Au premier trimestre 2026, les dépenses liées à l'IA ont représenté environ 74 % de la croissance du PIB américain. Les cinq principaux hyperscalers ont engagé plus de 1 000 milliards de dollars en 2025-2026, et des milliers de milliards d'actifs d'IA commenceront à s'amortir entre 2026 et 2028, comprimant les marges. D'autres estimations des capex IA des hyperscalers annoncent des déploiements encore plus vastes.

  • Amazon : environ 200 milliards de dollars prévus en 2026, contre 131 milliards en 2025.
  • Alphabet : 180-190 milliards ; Microsoft : environ 190 milliards.
  • Meta : 125-145 milliards ; Oracle inclus dans les estimations globales.

De l'éclatement technologique à la crise de la dette souveraine

Le danger ne s'arrête pas à la technologie. Un nouveau lien entre stabilité souveraine et financière est apparu, car des fonds spéculatifs très endettés dominent désormais les marchés obligataires publics. Un choc de crédit lié à l'IA pourrait déclencher des appels de marge et des ventes massives d'obligations souveraines, élargissant les primes de terme et renchérissant le financement public. Une correction du secteur technologique pourrait ainsi se muer en crise de la dette souveraine.

Ce que dit la BRI

Le directeur général Pablo Hernández de Cos est direct : les décideurs doivent agir maintenant. Le rapport appelle à renforcer les cadres prudentiels, exiger plus de transparence sur le financement circulaire et reconstituer les marges de manœuvre budgétaires. Attendre ne ferait qu'accroître le coût de l'ajustement.

FAQ : financement circulaire de l'IA et risque systémique

Qu'est-ce que le financement circulaire de l'IA ?

Une boucle fermée où hyperscalers et fabricants de puces investissent dans des laboratoires d'IA qui achètent auprès d'eux, gonflant revenus et valorisations tout en masquant la concentration et le levier.
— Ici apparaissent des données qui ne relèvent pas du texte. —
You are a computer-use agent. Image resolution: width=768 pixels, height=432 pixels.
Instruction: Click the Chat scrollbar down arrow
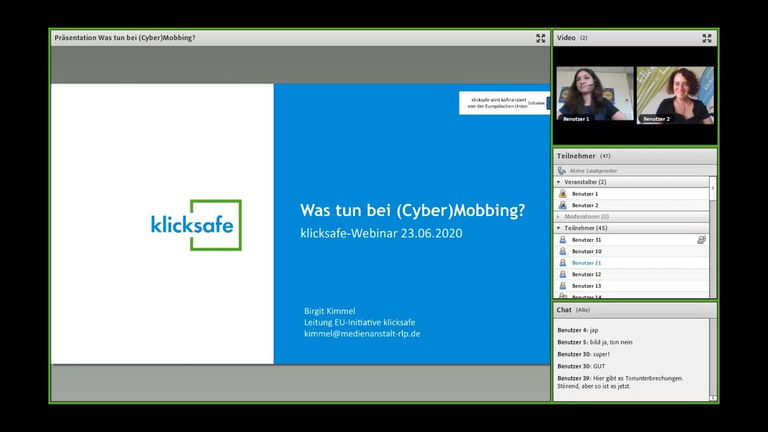(x=713, y=398)
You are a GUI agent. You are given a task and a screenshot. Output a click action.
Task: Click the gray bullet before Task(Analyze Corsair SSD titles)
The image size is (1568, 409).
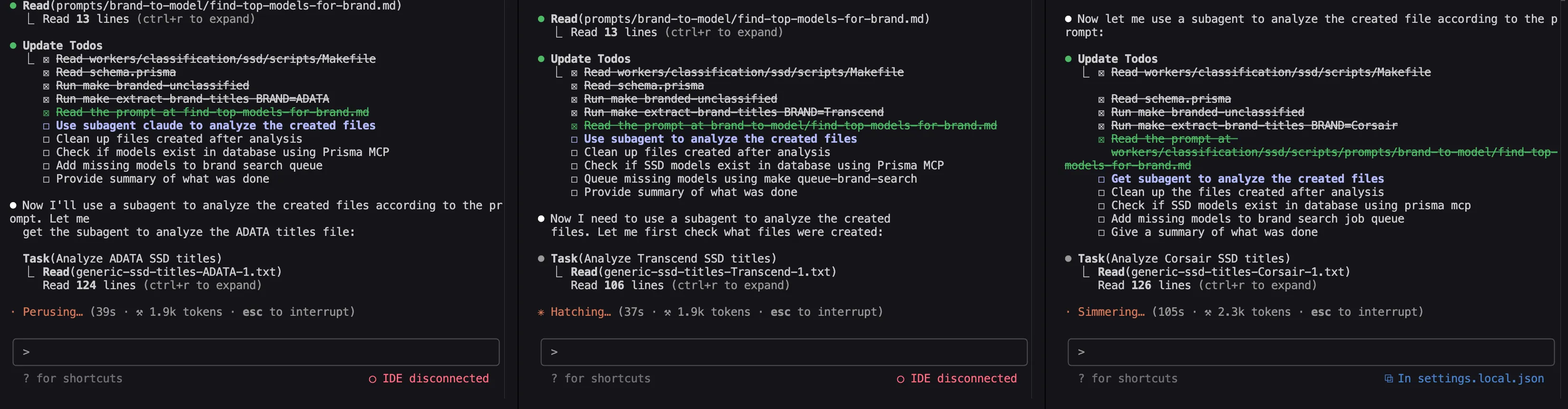(1068, 259)

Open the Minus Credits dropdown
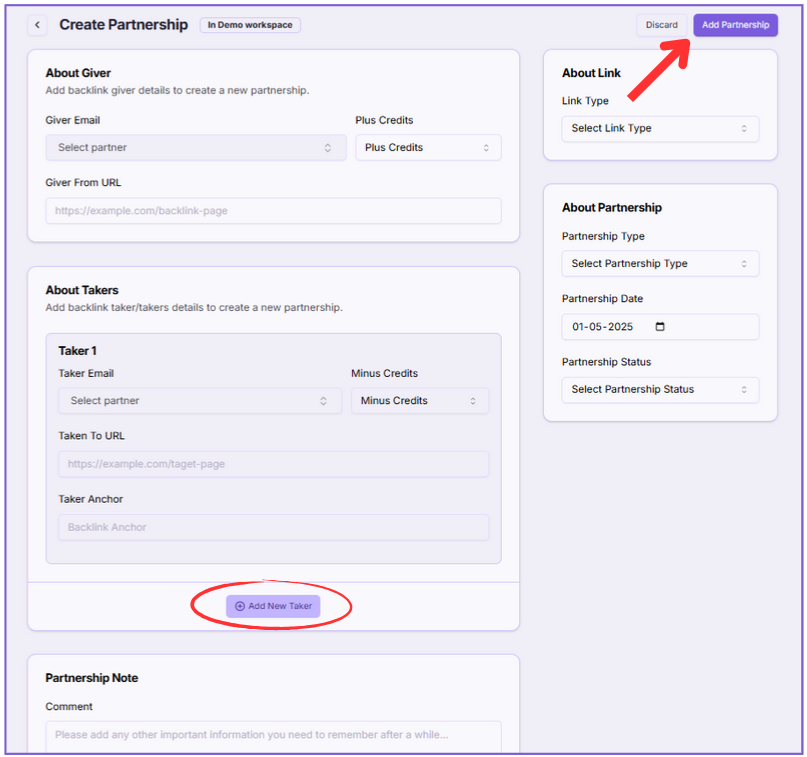419,401
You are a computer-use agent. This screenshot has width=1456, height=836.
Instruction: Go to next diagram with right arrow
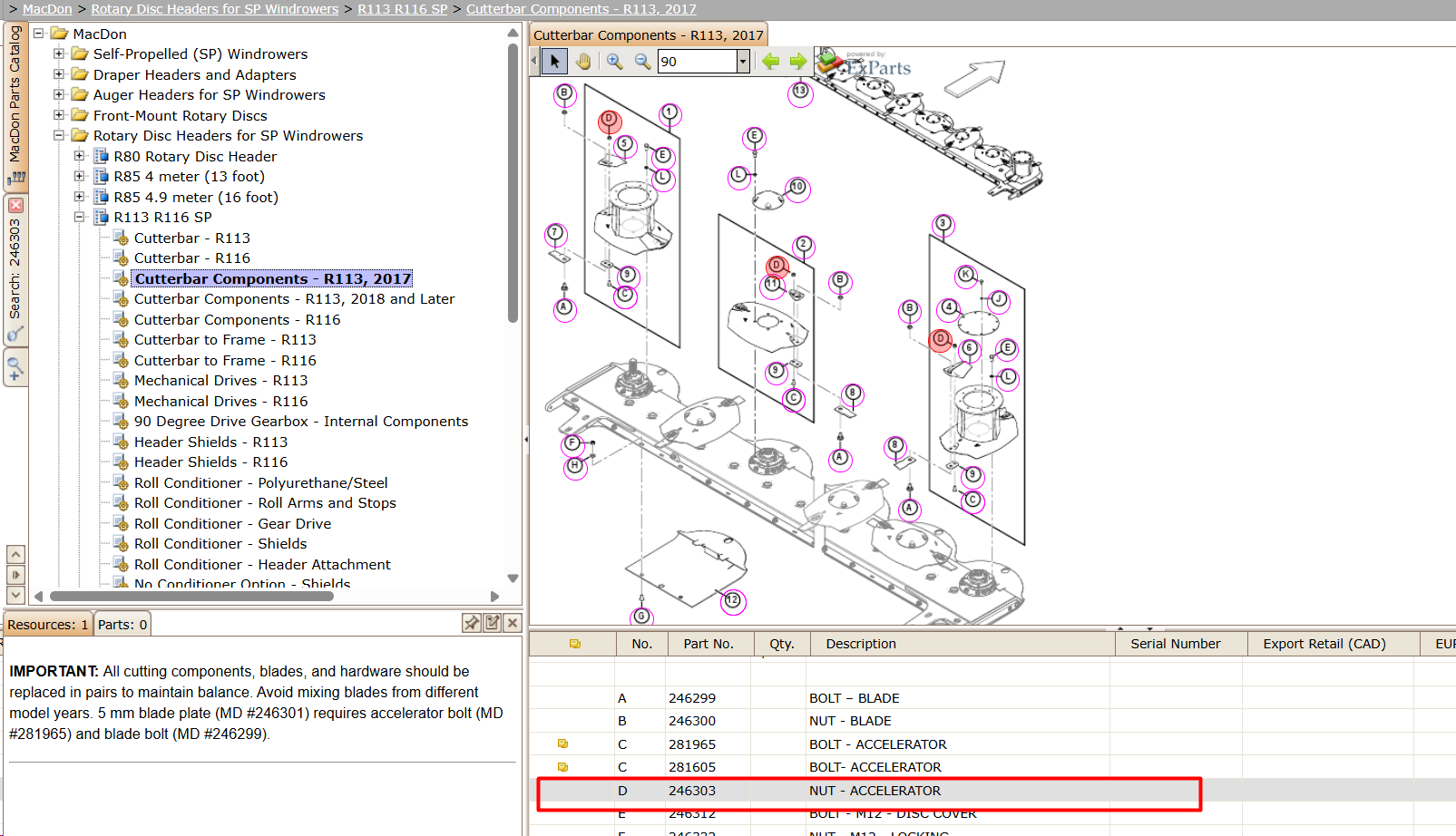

Pourquoi la comparaison avec 2008 ?

Parce que les mêmes actifs liés à l'IA peuvent être nantis plusieurs fois, comme la réhypothécation qui a amplifié les pertes de 2008.

Combien les hyperscalers dépensent-ils ?

Plus de 1 000 milliards de dollars d'investissements en IA sur 2025 et 2026.

Un krach de l'IA peut-il provoquer une crise de la dette souveraine ?

Oui : les fonds à effet de levier dominent le marché obligataire, donc des appels de marge pourraient forcer des ventes et relever les coûts d'emprunt publics.

Conclusion

L'avertissement de la BRI n'annonce pas un effondrement imminent, mais souligne que les marchés n'intègrent pas pleinement ce risque interconnecté. Investisseurs et décideurs doivent distinguer les gains réels de productivité de l'IA de la circularité alimentée par le levier.